▸ **Exercise brief**
Which lines of the records below contain the word "button"? Gather every one of them.

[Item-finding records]
————

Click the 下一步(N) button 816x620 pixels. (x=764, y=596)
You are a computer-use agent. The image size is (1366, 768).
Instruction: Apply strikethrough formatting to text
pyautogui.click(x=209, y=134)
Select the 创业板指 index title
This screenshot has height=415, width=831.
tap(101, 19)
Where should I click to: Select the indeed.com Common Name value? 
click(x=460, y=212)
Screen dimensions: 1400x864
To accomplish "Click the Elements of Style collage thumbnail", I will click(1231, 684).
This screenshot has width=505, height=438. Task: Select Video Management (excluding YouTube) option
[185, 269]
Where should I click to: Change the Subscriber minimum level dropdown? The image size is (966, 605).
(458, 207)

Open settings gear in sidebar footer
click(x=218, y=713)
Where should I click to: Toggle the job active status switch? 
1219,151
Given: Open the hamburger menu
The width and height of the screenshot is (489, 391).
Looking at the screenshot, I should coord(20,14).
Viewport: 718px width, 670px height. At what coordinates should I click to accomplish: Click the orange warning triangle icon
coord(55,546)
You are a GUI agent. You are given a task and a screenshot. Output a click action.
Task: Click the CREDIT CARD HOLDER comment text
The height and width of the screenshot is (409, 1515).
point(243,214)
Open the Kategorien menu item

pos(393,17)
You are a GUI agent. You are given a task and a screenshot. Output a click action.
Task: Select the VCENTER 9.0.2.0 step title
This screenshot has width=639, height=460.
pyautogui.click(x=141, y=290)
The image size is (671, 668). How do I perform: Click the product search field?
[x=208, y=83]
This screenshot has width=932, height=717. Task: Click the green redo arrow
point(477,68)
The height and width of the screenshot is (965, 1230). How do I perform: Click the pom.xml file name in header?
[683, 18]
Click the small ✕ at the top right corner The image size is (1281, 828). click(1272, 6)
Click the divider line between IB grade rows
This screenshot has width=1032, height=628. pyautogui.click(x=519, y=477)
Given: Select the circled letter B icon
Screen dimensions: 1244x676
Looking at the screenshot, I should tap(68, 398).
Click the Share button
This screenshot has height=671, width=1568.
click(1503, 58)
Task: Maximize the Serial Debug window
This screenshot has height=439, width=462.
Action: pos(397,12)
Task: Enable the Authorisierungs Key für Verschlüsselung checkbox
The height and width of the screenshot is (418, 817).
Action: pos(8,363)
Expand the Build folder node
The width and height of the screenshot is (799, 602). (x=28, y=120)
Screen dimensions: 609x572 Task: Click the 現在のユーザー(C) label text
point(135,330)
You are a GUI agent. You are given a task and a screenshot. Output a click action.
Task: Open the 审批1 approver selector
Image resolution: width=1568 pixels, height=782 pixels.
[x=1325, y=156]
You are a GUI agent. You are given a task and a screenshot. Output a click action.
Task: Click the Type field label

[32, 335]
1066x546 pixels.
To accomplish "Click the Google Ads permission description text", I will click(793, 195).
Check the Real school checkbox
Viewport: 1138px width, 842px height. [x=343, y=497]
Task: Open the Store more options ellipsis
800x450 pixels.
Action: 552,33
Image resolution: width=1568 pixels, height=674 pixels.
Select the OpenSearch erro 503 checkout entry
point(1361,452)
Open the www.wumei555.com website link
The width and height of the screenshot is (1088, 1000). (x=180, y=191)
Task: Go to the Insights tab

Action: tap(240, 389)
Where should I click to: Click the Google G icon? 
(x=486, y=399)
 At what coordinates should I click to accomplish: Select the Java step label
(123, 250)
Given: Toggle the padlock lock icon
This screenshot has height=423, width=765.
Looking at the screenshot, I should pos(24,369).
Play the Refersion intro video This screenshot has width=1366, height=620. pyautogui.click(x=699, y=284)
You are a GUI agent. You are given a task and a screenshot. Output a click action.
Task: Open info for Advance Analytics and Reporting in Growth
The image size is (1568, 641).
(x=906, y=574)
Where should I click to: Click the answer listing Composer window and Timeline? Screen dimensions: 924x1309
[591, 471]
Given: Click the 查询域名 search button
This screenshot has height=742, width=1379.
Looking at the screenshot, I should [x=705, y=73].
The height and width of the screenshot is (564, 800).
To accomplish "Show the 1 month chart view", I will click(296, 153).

————

▸ **Reply**
Click the 下一步(N) button 816x620 pixels. (x=764, y=596)
Click the Share button
Given: Click the 查询域名 search button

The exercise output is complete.